- [Описание книги]
▼

Валерий Подорога - Возвышенное. После падения. Краткая история общего чувства

Возвышенное. После падения. Краткая история общего чувства
Название: Возвышенное. После падения. Краткая история общего чувства
Автор:
Жанры: Социальная философия | Эстетика
Серии: Нет данных
ISBN: Нет данных
Год: 2022
О чем книга "Возвышенное. После падения. Краткая история общего чувства"

Со времен анонимного позднеантичного трактата «О возвышенном» эта эстетическая категория означает нечто величественное, что открыто чувствам и в то же время выходит за пределы чувственного опыта. Нас может возвышать новизна, событие, свободный поступок, суверенное решение, но также война, смерть, утрата, травма – все, что отсылает к непредставимому или непредставленному. Поэтому не случайно, что понятие возвышенного привлекает особое внимание в эпоху модерна, когда опыт постоянного обновления – «выхода из несовершеннолетия» (И. Кант) и одновременно утраты традиции (Э. Берк) становится основополагающим для западной культуры. Уже в XX веке Т. Адорно и Ж.-Ф. Лиотар связывают возвышенное с проблемой статуса искусства «после Освенцима». На этих примерах выдающийся российский философ и теоретик искусства Валерий Подорога показывает, как от понятия возвышенного зависит наше понимание и переживание времени. На каждом новом этапе истории возвышенное принимает новые очертания и в некотором смысле гарантирует, что в истории не может быть ничего окончательного: «Так и остается загадкой, где и когда, в какой мере и с какой интенсивностью может проявляться чувство возвышенного, и что оно, проявляясь, обнаруживает в нас». Валерий Подорога (1946–2020) – философ, антрополог, художественный критик, автор более двадцати монографий, посвященных современной западной мысли, русской литературе, кино и феномену телесности.

Бесплатно читать онлайн Возвышенное. После падения. Краткая история общего чувства


Паланга, читаю статью Ф. Лаку-Лабарта из коллективного французского сборника «Du Sublime» (1985). Литва, июнь 2002 г.

Предисловие. Аналитика возвышенного сегодня?

▲

- [Перечень]
▼

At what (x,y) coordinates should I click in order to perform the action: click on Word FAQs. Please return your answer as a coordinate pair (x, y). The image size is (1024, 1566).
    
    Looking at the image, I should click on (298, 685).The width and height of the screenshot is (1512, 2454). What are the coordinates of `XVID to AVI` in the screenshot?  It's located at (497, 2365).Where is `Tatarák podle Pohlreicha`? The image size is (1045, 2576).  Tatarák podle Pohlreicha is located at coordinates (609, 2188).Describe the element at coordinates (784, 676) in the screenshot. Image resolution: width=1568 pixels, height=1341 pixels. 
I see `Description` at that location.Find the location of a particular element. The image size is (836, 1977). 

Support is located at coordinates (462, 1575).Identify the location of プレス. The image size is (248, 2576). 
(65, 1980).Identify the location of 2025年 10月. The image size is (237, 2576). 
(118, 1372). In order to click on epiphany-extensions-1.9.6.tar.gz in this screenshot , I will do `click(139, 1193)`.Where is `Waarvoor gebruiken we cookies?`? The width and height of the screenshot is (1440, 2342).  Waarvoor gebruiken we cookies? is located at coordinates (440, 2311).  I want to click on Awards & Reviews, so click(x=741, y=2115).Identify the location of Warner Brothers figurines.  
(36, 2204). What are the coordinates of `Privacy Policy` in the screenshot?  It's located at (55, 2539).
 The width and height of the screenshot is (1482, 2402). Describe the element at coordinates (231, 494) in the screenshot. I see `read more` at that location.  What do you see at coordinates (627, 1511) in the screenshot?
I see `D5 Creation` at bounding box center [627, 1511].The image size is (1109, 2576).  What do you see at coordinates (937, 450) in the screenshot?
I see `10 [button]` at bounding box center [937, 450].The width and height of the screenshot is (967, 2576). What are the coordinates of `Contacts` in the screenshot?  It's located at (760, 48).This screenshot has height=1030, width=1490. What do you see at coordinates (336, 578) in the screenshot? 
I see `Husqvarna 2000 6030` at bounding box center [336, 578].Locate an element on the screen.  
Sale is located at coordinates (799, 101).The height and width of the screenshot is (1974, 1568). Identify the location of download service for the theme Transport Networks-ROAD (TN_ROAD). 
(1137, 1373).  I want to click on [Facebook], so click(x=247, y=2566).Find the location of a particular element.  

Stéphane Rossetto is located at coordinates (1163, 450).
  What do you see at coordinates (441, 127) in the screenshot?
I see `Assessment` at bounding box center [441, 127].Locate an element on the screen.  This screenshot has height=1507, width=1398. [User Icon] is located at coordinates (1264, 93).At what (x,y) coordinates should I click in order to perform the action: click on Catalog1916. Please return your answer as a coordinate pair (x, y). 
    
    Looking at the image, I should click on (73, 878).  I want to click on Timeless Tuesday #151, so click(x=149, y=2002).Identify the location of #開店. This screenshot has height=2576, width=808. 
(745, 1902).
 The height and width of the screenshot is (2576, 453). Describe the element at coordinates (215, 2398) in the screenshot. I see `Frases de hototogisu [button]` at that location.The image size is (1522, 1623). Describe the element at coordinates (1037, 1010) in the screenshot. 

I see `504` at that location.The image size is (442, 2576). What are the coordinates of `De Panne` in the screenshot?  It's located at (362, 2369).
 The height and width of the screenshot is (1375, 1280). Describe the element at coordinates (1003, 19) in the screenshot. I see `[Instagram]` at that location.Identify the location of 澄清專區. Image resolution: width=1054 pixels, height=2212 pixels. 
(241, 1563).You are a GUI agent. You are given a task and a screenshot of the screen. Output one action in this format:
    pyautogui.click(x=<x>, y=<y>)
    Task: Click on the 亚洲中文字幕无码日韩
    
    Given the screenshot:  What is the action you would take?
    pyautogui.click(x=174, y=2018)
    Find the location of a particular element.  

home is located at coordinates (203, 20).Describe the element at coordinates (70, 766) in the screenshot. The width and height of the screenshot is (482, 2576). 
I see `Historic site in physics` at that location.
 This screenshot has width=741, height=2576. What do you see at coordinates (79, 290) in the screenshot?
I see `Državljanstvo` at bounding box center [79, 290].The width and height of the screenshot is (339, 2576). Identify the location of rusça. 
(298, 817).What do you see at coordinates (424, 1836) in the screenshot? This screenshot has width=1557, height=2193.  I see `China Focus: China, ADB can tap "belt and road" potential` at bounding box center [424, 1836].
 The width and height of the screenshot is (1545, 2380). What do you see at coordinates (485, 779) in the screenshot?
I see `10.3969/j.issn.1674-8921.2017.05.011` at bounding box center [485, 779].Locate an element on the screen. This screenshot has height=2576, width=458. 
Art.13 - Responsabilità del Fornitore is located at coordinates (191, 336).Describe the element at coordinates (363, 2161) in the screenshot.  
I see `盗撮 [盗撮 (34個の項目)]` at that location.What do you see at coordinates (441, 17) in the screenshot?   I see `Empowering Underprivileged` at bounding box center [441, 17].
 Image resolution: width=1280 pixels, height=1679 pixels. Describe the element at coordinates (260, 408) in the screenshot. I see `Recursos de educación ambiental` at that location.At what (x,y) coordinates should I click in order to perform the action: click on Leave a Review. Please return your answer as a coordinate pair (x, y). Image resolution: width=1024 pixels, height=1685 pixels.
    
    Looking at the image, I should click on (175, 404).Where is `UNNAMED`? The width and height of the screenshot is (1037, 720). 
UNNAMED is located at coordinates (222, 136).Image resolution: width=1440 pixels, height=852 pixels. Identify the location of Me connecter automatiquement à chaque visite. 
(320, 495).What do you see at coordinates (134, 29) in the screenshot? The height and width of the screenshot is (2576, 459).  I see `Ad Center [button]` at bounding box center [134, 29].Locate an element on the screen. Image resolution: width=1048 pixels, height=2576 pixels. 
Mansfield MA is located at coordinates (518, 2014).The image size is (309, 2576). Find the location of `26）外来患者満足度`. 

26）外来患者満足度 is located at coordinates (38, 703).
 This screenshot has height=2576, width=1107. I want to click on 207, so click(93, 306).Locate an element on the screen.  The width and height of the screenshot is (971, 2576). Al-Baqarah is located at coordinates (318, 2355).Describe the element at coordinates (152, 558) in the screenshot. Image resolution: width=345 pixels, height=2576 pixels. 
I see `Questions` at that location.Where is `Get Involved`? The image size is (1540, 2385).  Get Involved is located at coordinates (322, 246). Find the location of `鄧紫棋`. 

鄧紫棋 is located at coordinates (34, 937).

▲

- [Задание] С какой проблемой, согласно описанию книги, Т. Адорно и Ж.-Ф. Лиотар связывают возвышенное?

- [Итоговый ответ] С проблемой статуса искусства «после Освенцима».